I owe thanks to my wife and our friend Sarah for working out some of these thoughts with me. If you are ever in Portland, Oregon, you need to go to Sarah's chocolate shop.

10 comments:

RDW said...

Ah yes... a wife. The best nose job a poker ever got.

I have nothing substantive to say. I just wanted to butt in and be the first commenter on this blog. So here I am. Commenter number one.

Is there such a thing as a butt job?

Anonymous said...

Where were you when I was spending far too much / not enough money on therapy and addressing this very issue? Sheesh.

I learned that the best thing for a pokey nose is to become a journalist. Then you get paid for digging around in other people's business. Of course, by "paid," I mean receiving a lifetime supply of rotten tomatoes.
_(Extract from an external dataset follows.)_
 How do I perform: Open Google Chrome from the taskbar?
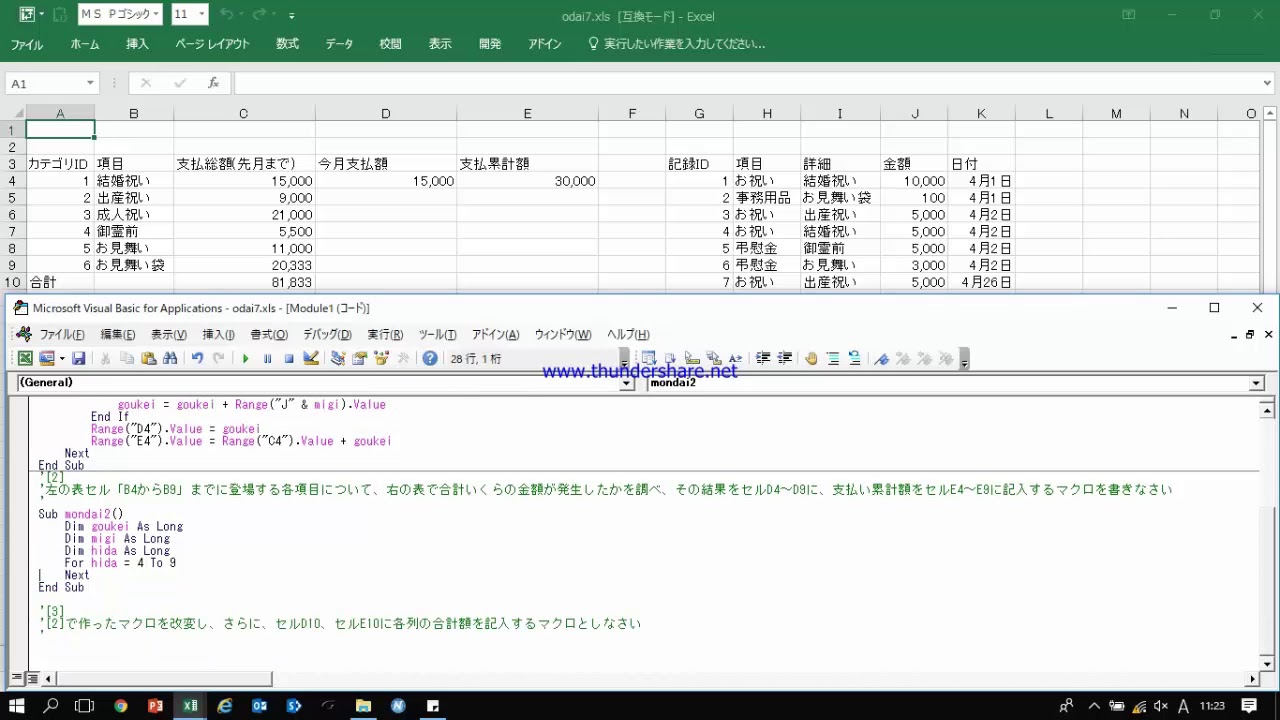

By the way, looks like I'm moving to your town. Assuming I find housing that doesn't look like it will chew me into tiny, mushy pieces.

Anonymous said...

I hope that your new perspective revitalizes you and gives you the results you're after. It can be exhausting doing all for all. One struggles to not lose heart. Of course, I find the micro easier to manage than the macro...but it doesn't necessarily resolve my restlessness of spirit. Anywho...it's only life after all...we can only follow the cairns...to be the first one free.

Anonymous said...

You know I cruise up and down your street looking for a house all the time, don't you? Did the rumor mention that they wanted to sell for a ridiculously low price? That would be sweet. MMMMMMMMMMM.

Hey Jeff.

Anonymous said...

Jay,

Funny story. The rumor wasn't true. Ha. Well-played, if I do say so myself.

Jeff,

What are you, a gypsy scholar?

Jen,

Apparently, there will be a house for sale near us real soon.

Coreman,

Wouldn't it be cool if your name started with J?

Anonymous said...

Sometimes people are gifted with the ability to be nosey. While some may view it as a spiritual gift from the "dark side," I see it as a prophetic voice from the non-dark side.
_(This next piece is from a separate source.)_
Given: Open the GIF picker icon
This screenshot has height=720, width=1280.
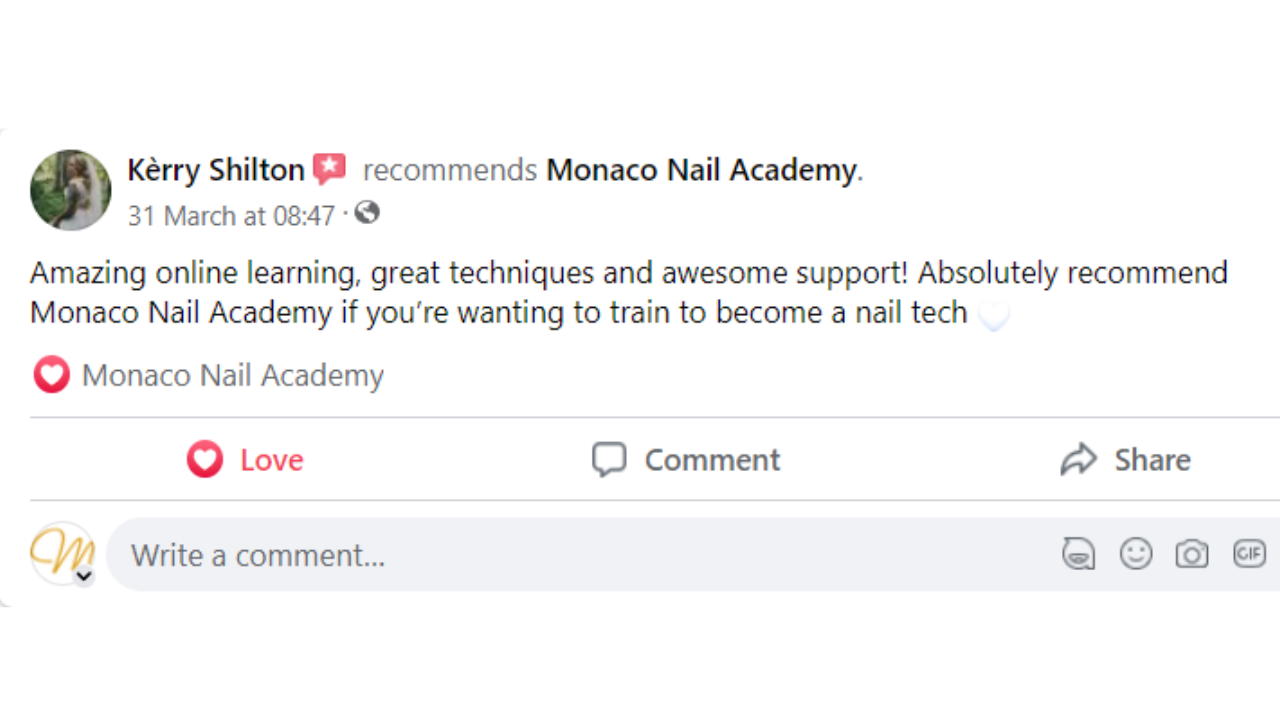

You are familiar with what happened to Jonah when he decided he didn't want to stick his nose (or any other body part for that matter) into Nineveh, are you not? My point is this, nose-sticking is simply a matter of perspective. Most of the folks to whom Jeremiah, Elijah, Jonah, et al, spoke would have felt they (them there prophets) were just being nosey, when, in fact, they were speaking for God.

So, I guess it is not so much a matter of nose-sticking, but a matter of whose nose you happen to be sticking into other people's business. If it's yours, perhaps a rhinoplasty is in order. If it is God's nose you are sticking in, maybe an "other-people's-business-plasty" is in order.
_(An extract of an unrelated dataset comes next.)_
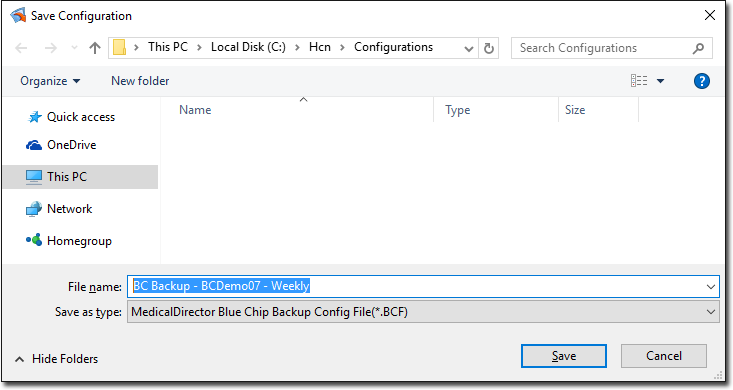Click the folder icon in address bar
This screenshot has width=733, height=390.
pyautogui.click(x=120, y=48)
Then again, maybe you're just a holy booger.

Anonymous said...

"j"oreman, they offer PAXIL. If it weren't for that miracle drug, I'd be on OCD rampages 90% more than I am currently =0)

Reacher, put a rumor out that I'm paying top dollar for houses. No, wait, I'm a journalist. . . they'll never believe that.

Anonymous said...

But see, if everyone else was just as smart and insightful as we pokey folks are, we wouldn't have to solve their problems for them all the time. It's not us, it's them.

Sheesh.

Anonymous said...

The neighbors are so aghast that you picked this instance to mind your own. Was it a great house? Did it have room for unborn children? Was it a house payment that wouldn't cause stomach pains?

Well-written blog and all but I like you better as a meddler.

PS: If it's not too late on the house, please stick your nose in our world soon.

Anonymous said...

Should I change my handle from Reacher to Meddler? Hmm.

Yeah, everyone loves the Meddler, until he meddles in the wrong stuff at the wrong time. It's a dangerous and fulfilling avocation.

So, it turns out that the house rumor was untrue, Stacy. KK is apparently fixing it up to move back in himself. At least, that's the rumor!

I am growing tired of the meddling, but if can ever be of help to you or your unborns, I'll stick my nose where angels fear to tread.